Nan Loss while using resnet_fpn(not pretrained) backbone with FasterRCNN

See original GitHub issue

🐛 Bug

I am using this model

from torchvision.models.detection import FasterRCNN
from torchvision.models.detection.backbone_utils import resnet_fpn_backbone
backbone = resnet_fpn_backbone(backbone_name='resnet152', pretrained=False)
model = FasterRCNN(backbone,
                       num_classes=2)

When I set pretrained=True in the backbone, it works absolutely fine but when I set pretrained=False. It starts giving such output

Epoch: [0]  [  0/457]  eta: 0:27:14  lr: 0.000003  loss: 141610976.0000 (141610976.0000)  loss_classifier: 50311224.0000 (50311224.0000)  loss_box_reg: 62420652.0000 (62420652.0000)  loss_objectness: 7461720.0000 (7461720.0000)  loss_rpn_box_reg: 21417388.0000 (21417388.0000)  time: 3.5773  data: 0.8030  max mem: 10427
Loss is nan, stopping training
{'loss_classifier': tensor(nan, device='cuda:1', grad_fn=<NllLossBackward>), 'loss_box_reg': tensor(nan, device='cuda:1', grad_fn=<DivBackward0>), 'loss_objectness': tensor(nan, device='cuda:1', grad_fn=<BinaryCrossEntropyWithLogitsBackward>), 'loss_rpn_box_reg': tensor(nan, device='cuda:1', grad_fn=<DivBackward0>)}

Environment

torch-version =  1.9.0a0+c3d40fd
torchvision-version =  0.10.0a0

Using this dockerfile

FROM nvcr.io/nvidia/pytorch:21.06-py3

RUN pip install   pytorch-lightning
RUN pip install -U git+https://github.com/albu/albumentations --no-cache-dir
RUN pip install --upgrade albumentations 
RUN pip install timm
RUN pip install odach
RUN pip install ensemble_boxes
RUN pip install opencv-python-headless
RUN pip install --no-cache-dir --upgrade pip

RUN apt update && apt install -y libsm6 libxext6
RUN apt-get install -y libxrender-dev

RUN apt install -y p7zip-full p7zip-rar

Help!

cc @datumbox

Issue Analytics

State:
Created 2 years ago
Comments:9 (9 by maintainers)

Top GitHub Comments

3reactions

datumboxcommented, Aug 17, 2021

@sahilg06 Thanks for providing such a good example and apologies for the late response. I was able to reliably reproduce the problem.
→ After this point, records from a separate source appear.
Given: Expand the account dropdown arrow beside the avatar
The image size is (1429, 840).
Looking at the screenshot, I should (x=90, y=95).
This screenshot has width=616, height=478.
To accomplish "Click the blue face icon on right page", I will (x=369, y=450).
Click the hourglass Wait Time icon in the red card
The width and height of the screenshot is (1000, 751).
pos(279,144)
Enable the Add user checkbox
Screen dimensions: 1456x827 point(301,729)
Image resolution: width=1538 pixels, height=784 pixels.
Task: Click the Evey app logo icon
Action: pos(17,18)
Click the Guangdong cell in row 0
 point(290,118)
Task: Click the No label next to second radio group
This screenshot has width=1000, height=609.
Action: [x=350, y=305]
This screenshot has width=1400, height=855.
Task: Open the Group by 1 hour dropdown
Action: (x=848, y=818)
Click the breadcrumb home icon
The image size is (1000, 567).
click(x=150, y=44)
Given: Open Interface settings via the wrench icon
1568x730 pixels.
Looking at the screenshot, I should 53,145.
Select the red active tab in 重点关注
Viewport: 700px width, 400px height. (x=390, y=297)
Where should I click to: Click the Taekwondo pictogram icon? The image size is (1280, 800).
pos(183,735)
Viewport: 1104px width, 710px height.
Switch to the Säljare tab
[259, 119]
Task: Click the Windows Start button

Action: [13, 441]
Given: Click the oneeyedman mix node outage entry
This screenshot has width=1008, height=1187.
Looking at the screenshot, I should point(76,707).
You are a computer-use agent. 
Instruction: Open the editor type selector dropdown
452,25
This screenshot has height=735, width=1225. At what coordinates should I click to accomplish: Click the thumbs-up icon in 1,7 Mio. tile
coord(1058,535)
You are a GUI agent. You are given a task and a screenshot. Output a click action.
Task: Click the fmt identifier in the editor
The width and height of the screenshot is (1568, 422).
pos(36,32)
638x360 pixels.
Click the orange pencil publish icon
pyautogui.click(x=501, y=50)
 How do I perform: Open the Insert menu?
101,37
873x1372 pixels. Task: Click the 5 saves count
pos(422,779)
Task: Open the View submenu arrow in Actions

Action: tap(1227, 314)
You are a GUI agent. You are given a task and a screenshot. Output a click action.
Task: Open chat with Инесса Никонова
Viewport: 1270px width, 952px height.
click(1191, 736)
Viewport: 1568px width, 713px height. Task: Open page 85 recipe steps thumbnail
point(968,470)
The NaNs are the source of two separate issues:

1. Empty RPN proposals

Because the network is so deep and you initialize it with random weights, it happens that the initial proposals of RPN are of very poor quality. As a result the post processing/filtering steps removes them all. This happens at: https://github.com/pytorch/vision/blob/c8f7d772e844d707e152e2a1fa1aad26cf1b7530/torchvision/models/detection/rpn.py#L355-L356

Above the proposals are none empty but the boxes are empty. This is because of the small box removal that happens at: https://github.com/pytorch/vision/blob/c8f7d772e844d707e152e2a1fa1aad26cf1b7530/torchvision/models/detection/rpn.py#L262

The empty proposals eventually lead to calling fastrcnn_loss() with empty predictions and targets which causes the NaNs.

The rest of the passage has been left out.